By Jessica Lee Richardson
Maybe it’s because I was born with my feet turned in and the doctor had to break them and stick me in casts as a little kid, but I’m always afraid I’ll lose a body part. Lately it’s my fingers. I wear double mittens and chicken-squawk them in my pits when it’s cold. My mom says I have to take them out when we’re shoveling shit from the rottweiler cages or else I drop the shovels too much. I like the rottweilers. I feel bad for them stuck in cages with their shit until we come, and they pant like crazy to see us. We complain about the dirty quarters, but it’s not like it’s clean anywhere else.
The dogs belong to my mom’s friend who plays the piano.
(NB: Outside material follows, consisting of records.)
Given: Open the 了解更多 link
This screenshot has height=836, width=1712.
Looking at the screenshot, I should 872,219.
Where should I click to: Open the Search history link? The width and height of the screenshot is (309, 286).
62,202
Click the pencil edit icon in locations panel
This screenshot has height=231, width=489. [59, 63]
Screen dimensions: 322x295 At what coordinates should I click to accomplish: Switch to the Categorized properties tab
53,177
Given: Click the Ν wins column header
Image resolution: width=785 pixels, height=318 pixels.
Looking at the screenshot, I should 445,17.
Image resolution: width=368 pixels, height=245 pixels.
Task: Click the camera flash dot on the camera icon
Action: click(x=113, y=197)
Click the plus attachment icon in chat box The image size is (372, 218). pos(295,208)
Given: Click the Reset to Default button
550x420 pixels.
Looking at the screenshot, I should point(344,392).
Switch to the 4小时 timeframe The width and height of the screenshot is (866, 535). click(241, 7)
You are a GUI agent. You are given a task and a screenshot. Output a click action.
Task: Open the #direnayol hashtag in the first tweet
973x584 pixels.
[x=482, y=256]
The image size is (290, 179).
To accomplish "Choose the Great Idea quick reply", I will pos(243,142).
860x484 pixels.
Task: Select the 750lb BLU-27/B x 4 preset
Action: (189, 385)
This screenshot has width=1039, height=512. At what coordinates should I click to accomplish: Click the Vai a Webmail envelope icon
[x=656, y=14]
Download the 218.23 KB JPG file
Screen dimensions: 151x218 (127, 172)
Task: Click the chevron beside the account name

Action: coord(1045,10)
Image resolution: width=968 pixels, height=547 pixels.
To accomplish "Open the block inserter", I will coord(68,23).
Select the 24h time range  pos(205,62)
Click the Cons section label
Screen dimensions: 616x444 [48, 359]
I’ve never met him, but we go to his house and clean the shit, and I play his piano to warm up my filthy hands. It’s always dark in the house and I don’t know why we don’t turn the lights on. The only other person I know with a piano is my mom’s friend who goes to Puerto Rico in the summers and collects sea glass and jars of cherry Jolly Ranchers. She thinks she was taken aboard an alien spaceship, which my mom thinks too. I’m crazy for the cherry candies.
When I tell my friends about the spaceship, they say that’s impossible, but don’t look so sure. “Wow,” they say. “Do you think they did experiments?” I don’t think so, but I go with it, because these friends have pretty voices. I like listening to them sing in the school bathroom with the square tiles like hard pieces of gum. All I bring to the table are secondhand aliens and a talent for doing U.K. accents.
“You’re not going to lose your fingers unless you get a job in a factory.”
“A hot dog cutting factory!”
“What about the cold?”
“Only if you get left in the woods in Alaska.”
When we drive past the Jaguar dealer, I always feel safe. My mom says it’s the fancy cars, and I do like their glittery paints, but it isn’t that. There’s a field across the street where no one lives or mows and it’s surrounded by pine trees. I imagine running through the field and hiding in the thicket and I don’t believe that I’ll lose my fingers roaming in the underbrush. I’d know the animals and they’d keep me warm with their fur, plus there’d be all the running.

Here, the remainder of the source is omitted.